Shenk writes about Lincoln’s determination to live for the “sacred purpose” to which he was called, but his melancholy never left him; he continued to have “thoughts of death.” It is unclear to me from the article if he continued to actively contemplate suicide. But that phrase has intrigued me the past few days – “thoughts of death.”
From the time I was in early high school until some point during graduate school (after marriage and the arrival of four children), I all too frequently contemplated suicide. Not just the idea, but the ways and means.
But at some point during graduate school, the conviction to live came to me. It was no dramatic moment; perhaps simply every decision not to die strengthened an implicit decision to live. However it happened, the possibility of suicide ended.

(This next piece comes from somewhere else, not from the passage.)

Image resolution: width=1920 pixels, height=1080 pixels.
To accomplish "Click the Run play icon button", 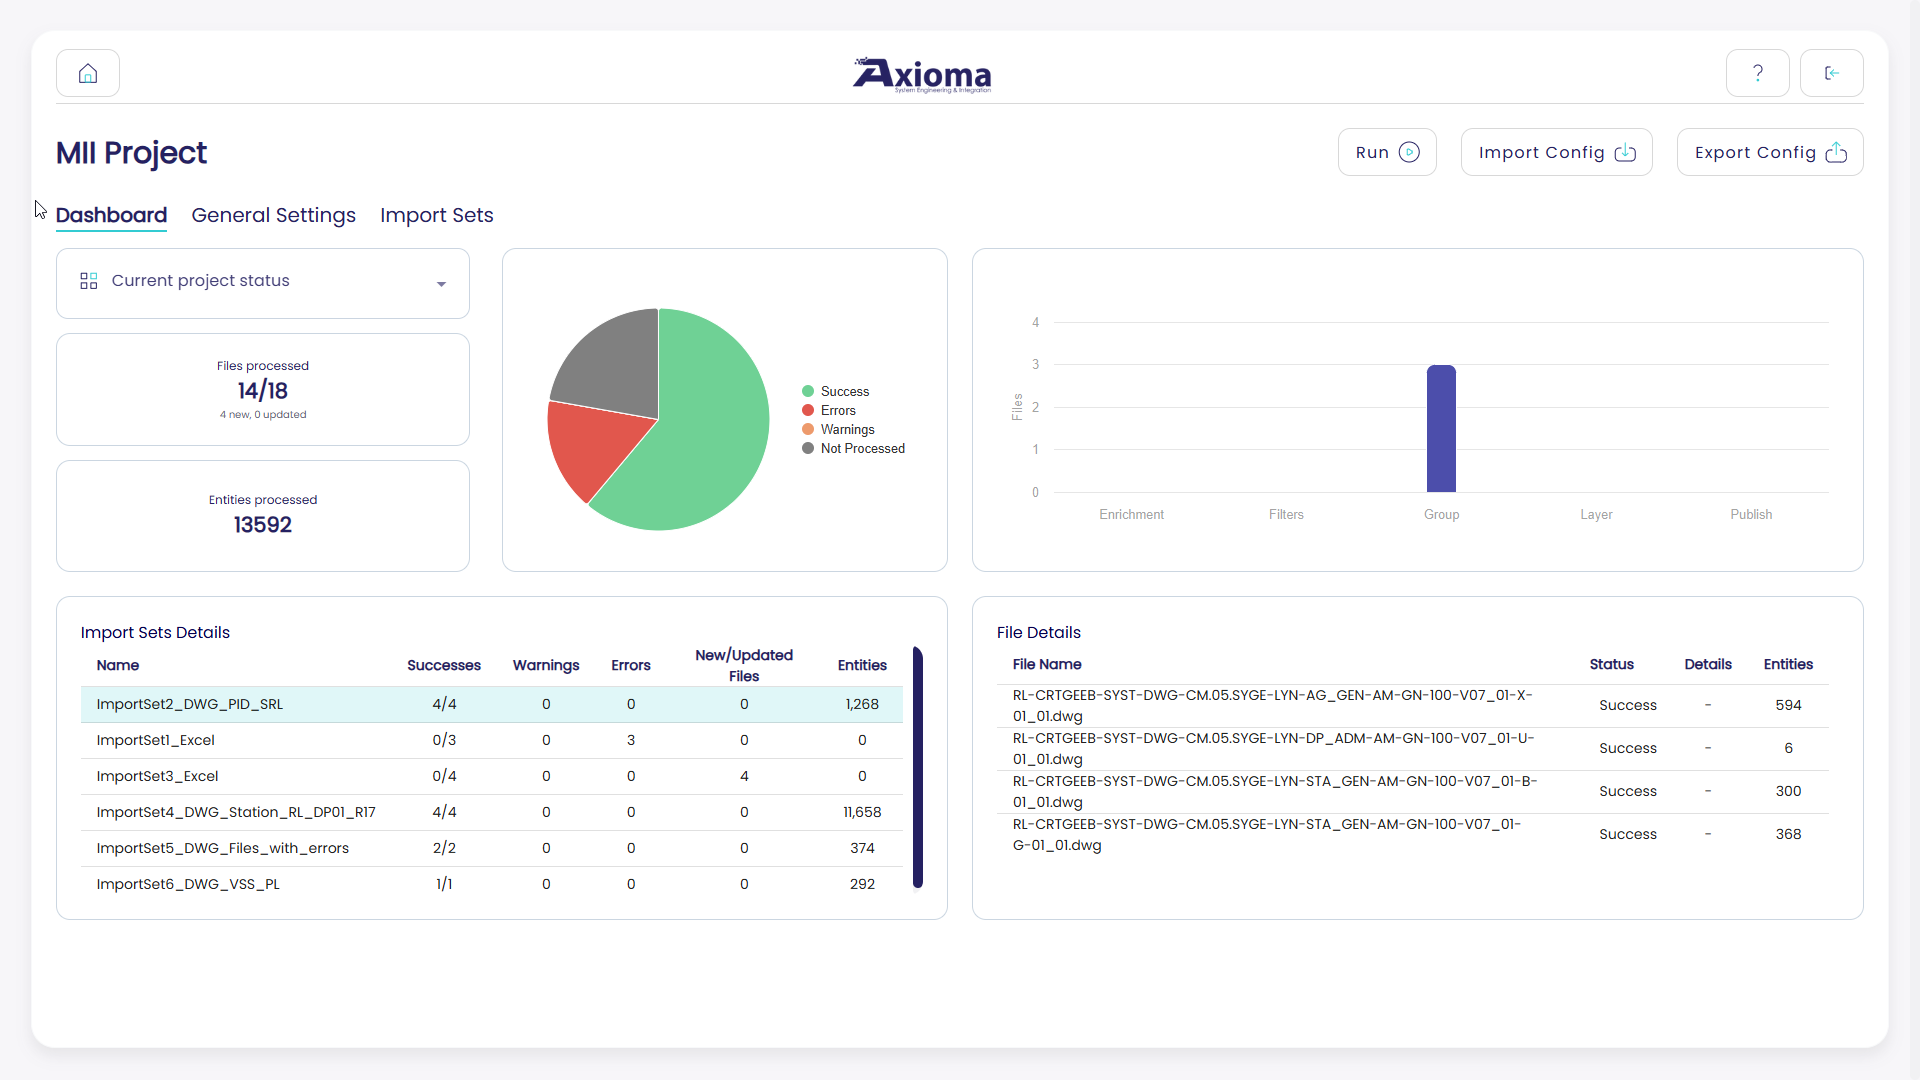I will pyautogui.click(x=1409, y=152).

But not “thoughts of death.” Sometimes the first realization that I am sinking into that morass of depression – I love the old-fashioned term melancholy; it is much more descriptive – has been the thought, as I lie in bed frantically tired, I just wish I would die.

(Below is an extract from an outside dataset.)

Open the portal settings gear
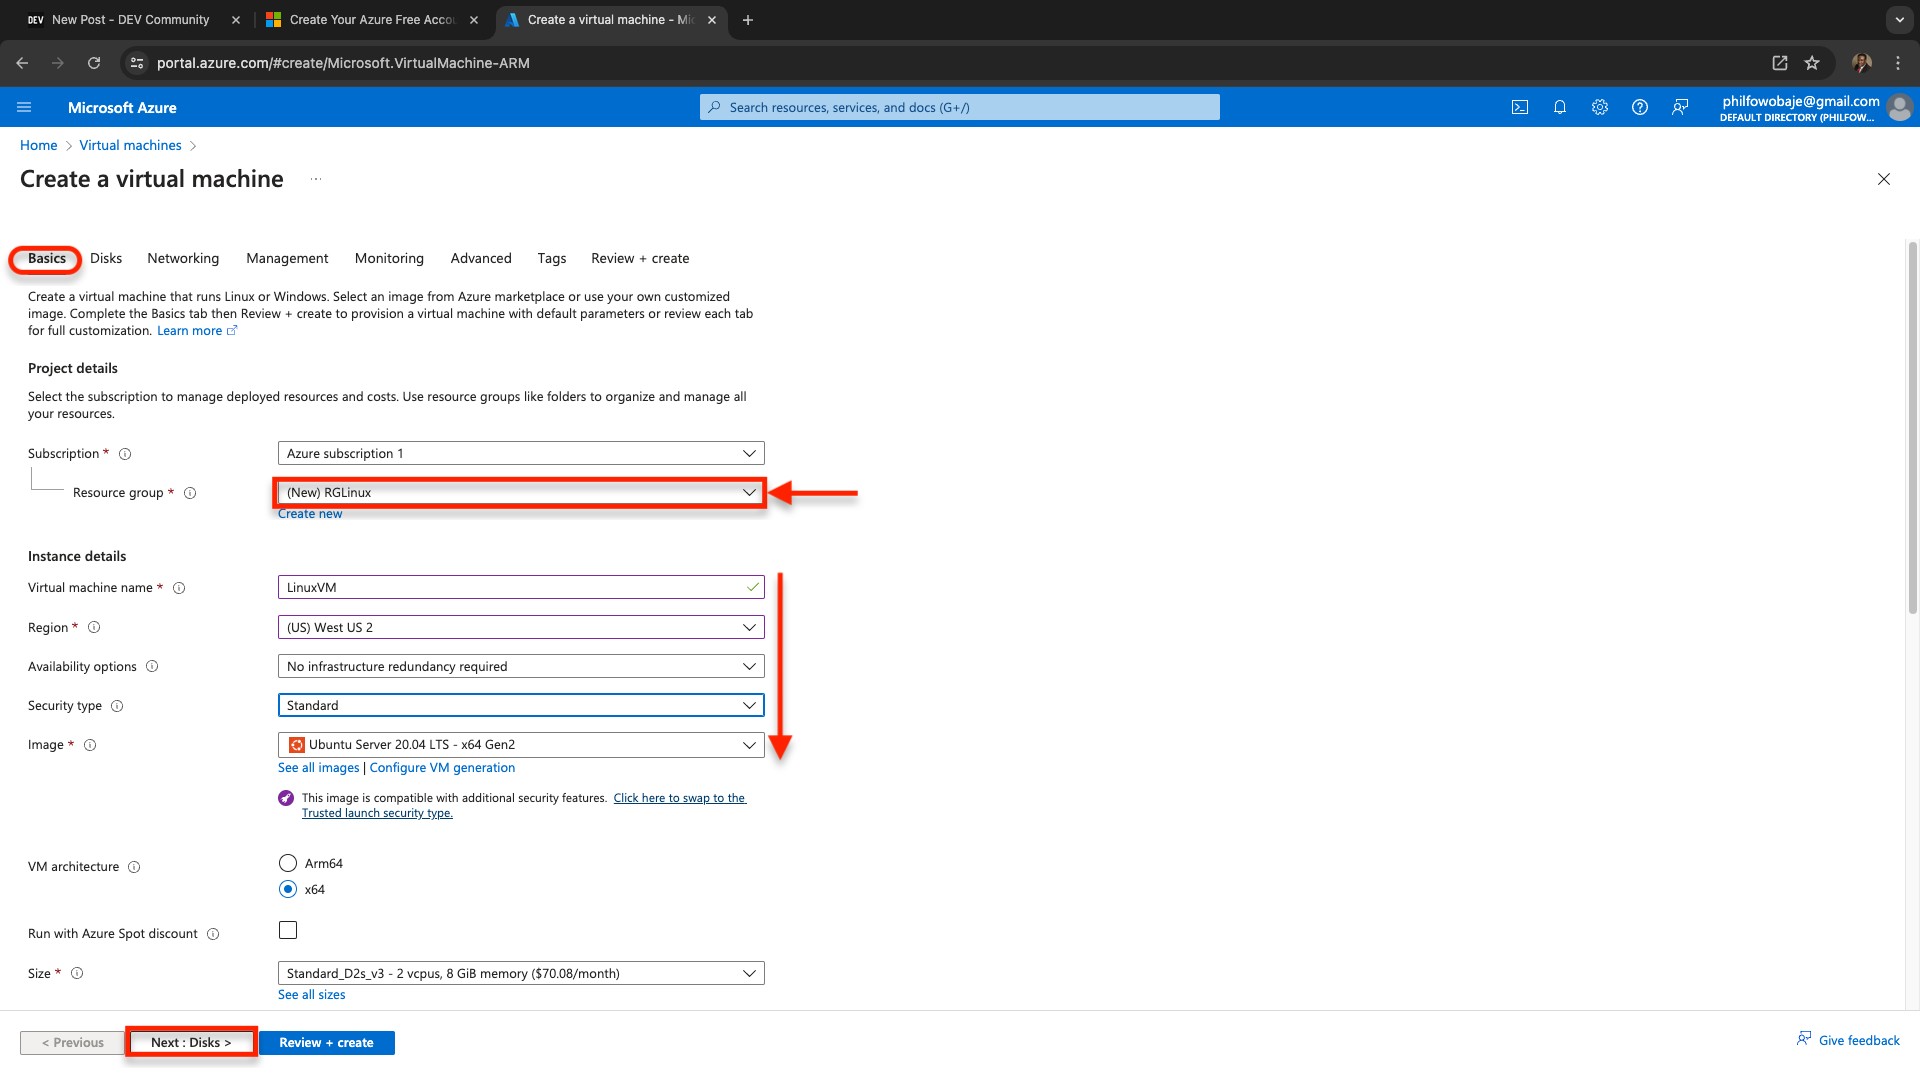1920x1080 pixels. click(1599, 107)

It is a strong thought, frighteningly so. I used to fight it. But fighting it seemed only to increase its power. Now I just repeat it a few times, like a mantra, and then force my mind elsewhere – mentally work on a story or essay I’m writing, carry on that conversation I’ll never have with someone, plan my classes for the next day. Often a frantic go-around with its own craziness, to be sure. But the thought of death eventually goes away.
Most things go away, eventually. Fifty-three years (close enough) have taught me that this too shall pass is true. Oh, I know that circumstances won’t always pass. But the way we feel about them will. Today they are overwhelming. Tomorrow they will be gone. Or we just won’t care. Or we’ll wonder why we cared. Maybe they’ll even appear funny. (I said maybe!)
For the melancholy, however, it’s not the circumstances that are the driving force. Shenk writes, “in a depressive crisis we might feel bad because something has gone awry. Or we might make things go awry because we feel so bad. Or both.” Indeed. There is no chicken-and-egg question here, nor is there any need for something to be awry for the melancholy to wish for death.
It will come, too. But I am content to let it come in God’s time, and try to remember the star which Sam saw above the reeks of Mordor. The shadow is merely for a time; truth and beauty are forever. I need only cling to them, not create them nor even, at any given moment, see them.